David Moller, director of the power generation department at PG&E, is advocating full recognition of hydro-based electricity in renewable portfolio standard (RPS) programs, which currently only recognize small (under 30 MW) hydro projects. Anything larger than that can’t be counted to meet RPS goals. If PG&E could count all 3,896 MW from its 68 hydroelectric powerhouses, the utility would have exceeded California’s current 20% RPS goal and be well on its way to meeting the 33% goal set for 2020.
“If you had a hydro powerhouse on a river somewhere and it was 29 MW and right across the river you had another one that was 31 MW, one qualifies as RPS and one does not, and yet they’re equally renewable,” Moller said in a recent interview on a PG&E blog, noting that 16% of the utility’s power supplies come from hydroelectric sources on its 100-reservoir watershed and hydroelectric system spread across central and northern California.
In other parts of the western United States, where hydropower is most prevalent, state energy officials have expressed concerns that continuing low natural gas prices may erode some of hydro’s historic price advantages in the generation queue for dispatching.
“Other things being equal, lower gas prices lower the variable cost of gas-fired resources, and will affect the overall market price of energy and ancillary services,” said a PG&E spokesperson working closely with Moller. “The California Independent System Operator [CAISO] considers many factors when determining the optimal mix of supply resources for California.”
CAISO is likely to optimize the state’s power load with hydroelectric supplies, the spokesperson said.
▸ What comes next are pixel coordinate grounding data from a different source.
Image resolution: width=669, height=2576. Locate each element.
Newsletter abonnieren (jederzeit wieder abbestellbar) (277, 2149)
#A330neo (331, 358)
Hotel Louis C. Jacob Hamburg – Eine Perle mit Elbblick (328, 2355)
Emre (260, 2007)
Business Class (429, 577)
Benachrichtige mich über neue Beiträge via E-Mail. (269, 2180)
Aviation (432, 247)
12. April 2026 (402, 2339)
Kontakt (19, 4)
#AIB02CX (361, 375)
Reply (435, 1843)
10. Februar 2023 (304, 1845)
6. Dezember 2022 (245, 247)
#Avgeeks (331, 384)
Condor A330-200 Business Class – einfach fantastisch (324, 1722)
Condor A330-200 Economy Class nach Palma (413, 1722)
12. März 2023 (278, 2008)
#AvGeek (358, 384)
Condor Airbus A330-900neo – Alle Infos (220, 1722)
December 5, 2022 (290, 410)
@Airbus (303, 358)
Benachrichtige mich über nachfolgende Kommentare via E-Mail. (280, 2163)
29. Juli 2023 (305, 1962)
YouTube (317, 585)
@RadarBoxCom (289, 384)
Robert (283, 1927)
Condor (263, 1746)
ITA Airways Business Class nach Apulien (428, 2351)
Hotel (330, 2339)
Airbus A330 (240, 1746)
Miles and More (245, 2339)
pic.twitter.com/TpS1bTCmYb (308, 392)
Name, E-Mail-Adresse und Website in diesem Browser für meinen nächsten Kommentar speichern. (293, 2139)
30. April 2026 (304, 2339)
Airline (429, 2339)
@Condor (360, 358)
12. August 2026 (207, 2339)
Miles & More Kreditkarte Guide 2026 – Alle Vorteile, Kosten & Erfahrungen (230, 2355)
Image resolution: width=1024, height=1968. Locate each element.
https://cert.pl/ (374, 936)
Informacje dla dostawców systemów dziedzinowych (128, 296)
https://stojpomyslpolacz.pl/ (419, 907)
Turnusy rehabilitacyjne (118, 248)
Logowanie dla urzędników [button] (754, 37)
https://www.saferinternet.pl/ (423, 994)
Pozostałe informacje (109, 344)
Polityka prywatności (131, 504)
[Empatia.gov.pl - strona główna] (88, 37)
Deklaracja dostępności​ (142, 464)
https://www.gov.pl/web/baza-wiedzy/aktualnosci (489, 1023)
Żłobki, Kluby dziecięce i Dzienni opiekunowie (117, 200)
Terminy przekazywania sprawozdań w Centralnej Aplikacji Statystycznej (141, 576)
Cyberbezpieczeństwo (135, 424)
Hydro is considered “operationally flexible with minimal variable cost, including ‘free fuel,'” he said.
In this context, falling gas prices may not have a direct, negative impact on the use of hydroelectric resources, at least not in California, the spokesperson said.
Nationally, hydropower accounts for twice as much electricity as the nearest renewable resource-based power, according to Moller, who heads the National Hydropower Association (NHA). The organization is focused on trying to “figure out how hydropower can help even more to be part of the solution to meeting our country’s clean energy goals,” he said.
Moller stressed three major themes for the hydroelectric power sector: environmental stewardship; maintaining existing hydropower, some of which is more than a century old; and recognizing that hydropower is essential to grid reliability.